Début d’année, Meta a annoncé l’acquisition de la société d’IA basée à Singapour Manus, qu’elle compte utiliser pour doper des « agents à usage général » (assistants artificiels qui aident à accomplir des tâches complexes) dans ses produits grand public et professionnels.
Dans le même temps, le chatbot Grok controversédoit prochainement être mis à niveau sur X avec la sortie de Grok 5, le modèle le plus puissant de xAI à ce jour. Crédité de 6 000 milliards de paramètres selon la rumeur, il promet des capacités de raisonnement accrues et des réponses plus nuancées.
Cependant, l’augmentation d’échelle des technologies d’IA pour gagner en efficacité restera en tension avec la protection de la sécurité publique pour les plateformes sociales, notamment sur des tâches comme la modération des contenus.
« L’IA nous permet de modérer plus efficacement à grande échelle ; cela peut être une bonne chose. Mais nous devons être très prudents, car en sortant les humains de la boucle, nous mettons aussi certaines choses en danger en nous privant de jugements humains, surtout pour les cas difficiles », a déclaré Carozza.
Comme l’a montré le récent scandale lié à Grok, qui a généré des milliers d’images manipulées à caractère sexuel de femmes et d’enfants, la mise en place de garde-fous face aux dangers inévitables de l’IA restera un sujet très débattu en 2026.

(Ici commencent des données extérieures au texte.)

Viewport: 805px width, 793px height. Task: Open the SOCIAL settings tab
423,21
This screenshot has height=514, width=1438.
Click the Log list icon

Des plateformes sociales alternatives
Environ la moitié des utilisateurs de réseaux sociaux dans le monde souhaitent passer davantage de temps sur des plateformes alternatives animées par leurs communautés, selon la Pulse Survey 2025 de Sprout Social.
Ce mouvement est perceptible depuis le rachat de X (anciennement Twitter) par Musk en 2022, après lequel les utilisateurs se sont rués vers des plateformes de remplacement comme Mastodon, Threads et BlueSky. Depuis, les services communautaires tels que Reddit, Discord et les applications de messagerie ont tous enregistré une forte hausse du nombre d’utilisateurs, tout comme les plateformes conçues pour les créateurs, Substack et Patreon.
Portés par l’envie d’authenticité, de sujets de niche et de liens humains, ces espaces permettent aux utilisateurs d’être plus intentionnels dans leur usage des réseaux sociaux, et offrent un répit face au trop-plein de contenus promotionnels et au flux toxique qui encombre Instagram, Facebook et X.
« En 2026, les réseaux sociaux évolueront résolument vers la profondeur plutôt que la simple ampleur », a déclaré Scott Morris, CMO de Sprout Social, à Euronews Next.
« À mesure que les contenus générés par l’IA submergent les fils, les gens deviennent bien plus sélectifs quant à ce qui mérite leur confiance. Les publics recherchent activement le dialogue informé, la nuance et la compréhension partagée plutôt qu’une consommation passive, ce qui explique la croissance continue de plateformes centrées sur la conversation comme Reddit », a-t-il ajouté.
Morris affirme qu’un mouvement similaire touche les créateurs de contenu qui, cherchant à échapper aux injonctions incessantes des algorithmes à produire toujours plus, se tournent vers des plateformes au rythme plus lent et plus en adéquation avec leur expertise.
« Dans cette ère des réseaux sociaux, le succès repose sur un équilibre entre visibilité et engagement de fond, ainsi que sur une compréhension précise de l’endroit et de la manière dont les gens veulent participer », a indiqué Morris.